The Importance of Transparent, Fair and Effective IP Protection – Ambassador Burns on World Intellectual Property Day
Each year on April 26, we celebrate World IP Day by recognizing the essential impact of intellectual property (IP) on the global economy, American businesses, and our scientists and innovators.
For decades, the protection of Intellectual Property Rights has been a key challenge for successive U.S. administrations in our relationship with the People’s Republic of China (PRC). Effective IP laws, together with transparent procedures, are necessary to provide a fair and predictable environment in which innovative and creative contributions, particularly in business, trade, and research, are recognized and protected. Despite legislative and structural changes by the PRC government aimed at addressing both protection and enforcement, our long-standing concerns about IP infringement remain widespread, especially as the pace of critical legal reforms has slowed in China.
China has also recently taken steps that decrease both the transparency and predictability of its IP legal system. For example, China is now publishing fewer case decisions and removing and censoring decisions it has previously published. Reducing access in this way undermines the confidence of rights holders in PRC IP laws and tribunals. Further, IP rights holders have raised concerns that the role that intellectual property plays in the economy of China has shifted. Rather than being a driver of market reforms, IP is increasingly politicized and used as a tool for achieving dominance and control in science and technology.
Without improvements to IP-related rules and regulations and commitments to fairness and transparency, China risks discouraging innovation, with global consequences. We hope the United States and China will continue to work towards greater progress in the IP field, with a focus on transparency, rule of law, and procedural fairness. It is critical that China continue to implement its commitments on IP and live up to these fundamental principles for the benefit of all.
With this year’s theme of Women and IP: Accelerating Innovation and Creativity, we should also focus our attention on how IP rights can help improve women’s lives and expand the innovative and creative impact of women around the world.

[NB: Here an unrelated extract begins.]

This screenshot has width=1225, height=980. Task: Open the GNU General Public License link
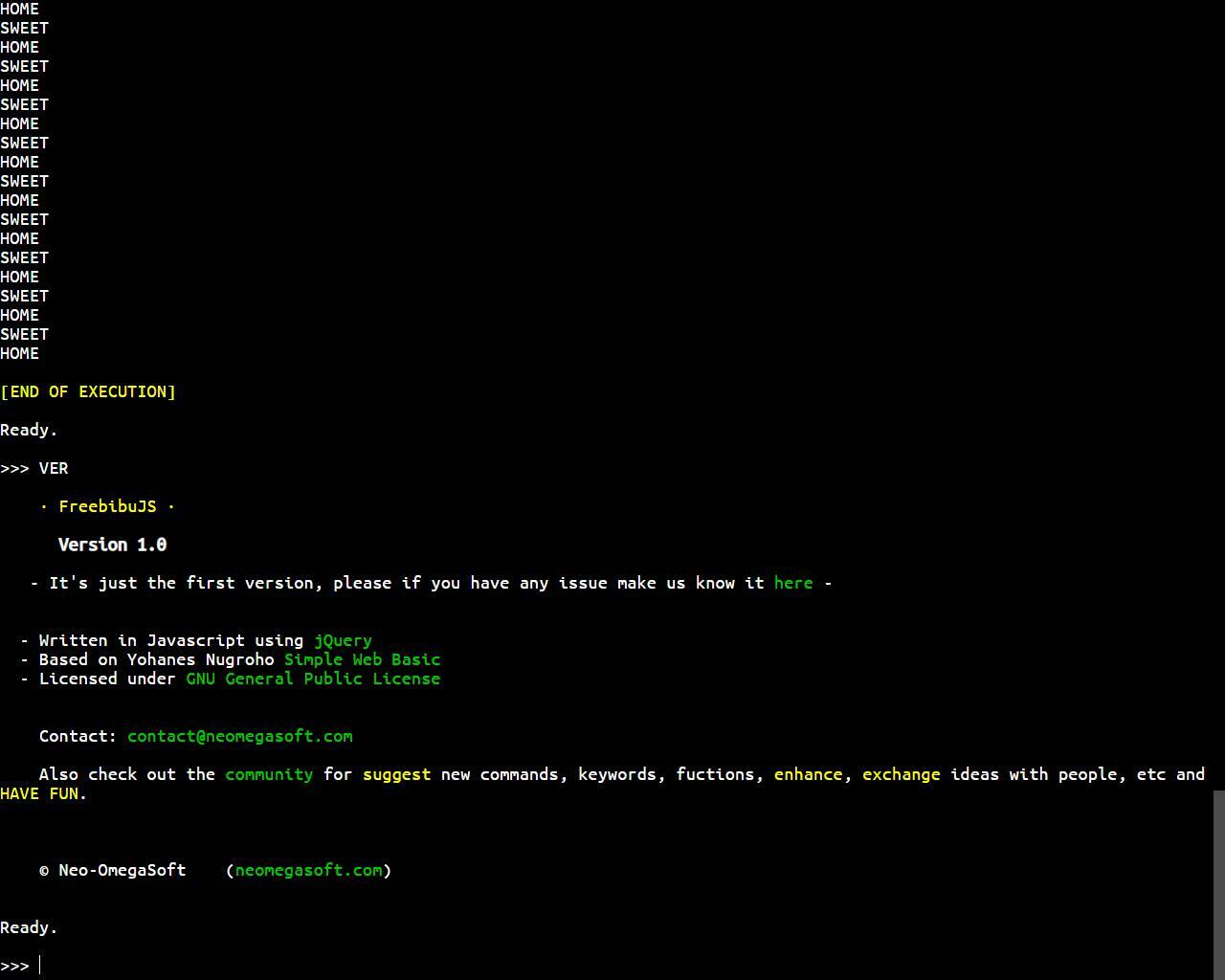point(313,679)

Greater participation by women in innovative and creative industries brings cultural, economic, and technological benefits to the world. To that end, in 2022, the United States launched Women’s Entrepreneurship (WE), an initiative that helps women entrepreneurs identify valuable intellectual property, attract funding, and build out their networks. Similarly, a high-level symposium on “Women Inventors, Scientists and Entrepreneurs in the New Era” was held in China last year to recognize the contribution of women innovators and increase support for future generations. The U.S. Embassy in Beijing was proud to host a discussion with three Chinese female innovators on women and innovation open to the public.

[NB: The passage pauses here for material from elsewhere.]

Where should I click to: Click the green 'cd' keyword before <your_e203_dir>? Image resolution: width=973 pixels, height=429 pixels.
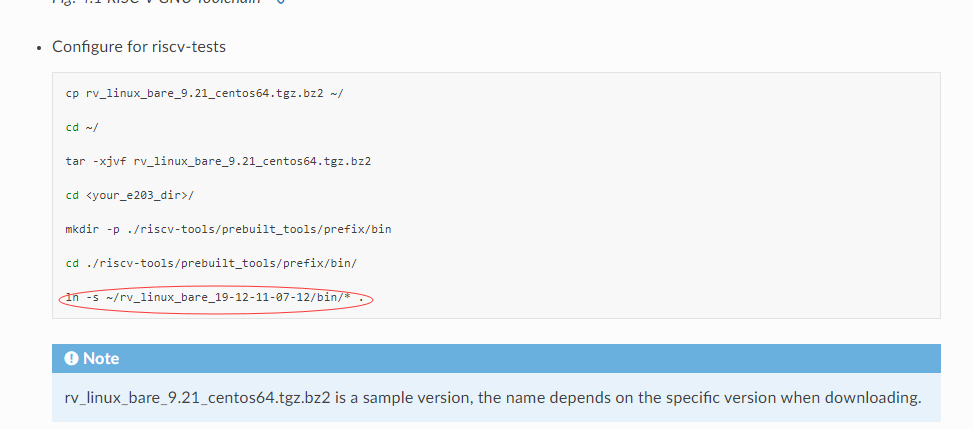[72, 196]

The legitimacy of the IP legal system depends not only upon the breadth and suitability of laws, but on fair, transparent and predictable implementation and enforcement. While U.S. right holders have welcomed some positive developments here, China should complete the full range of changes needed, and provide a level playing field for IP protection and enforcement. China’s action, or inaction, will have significant consequences not only for its women innovators, but for the global innovative ecosystem upon which we all depend.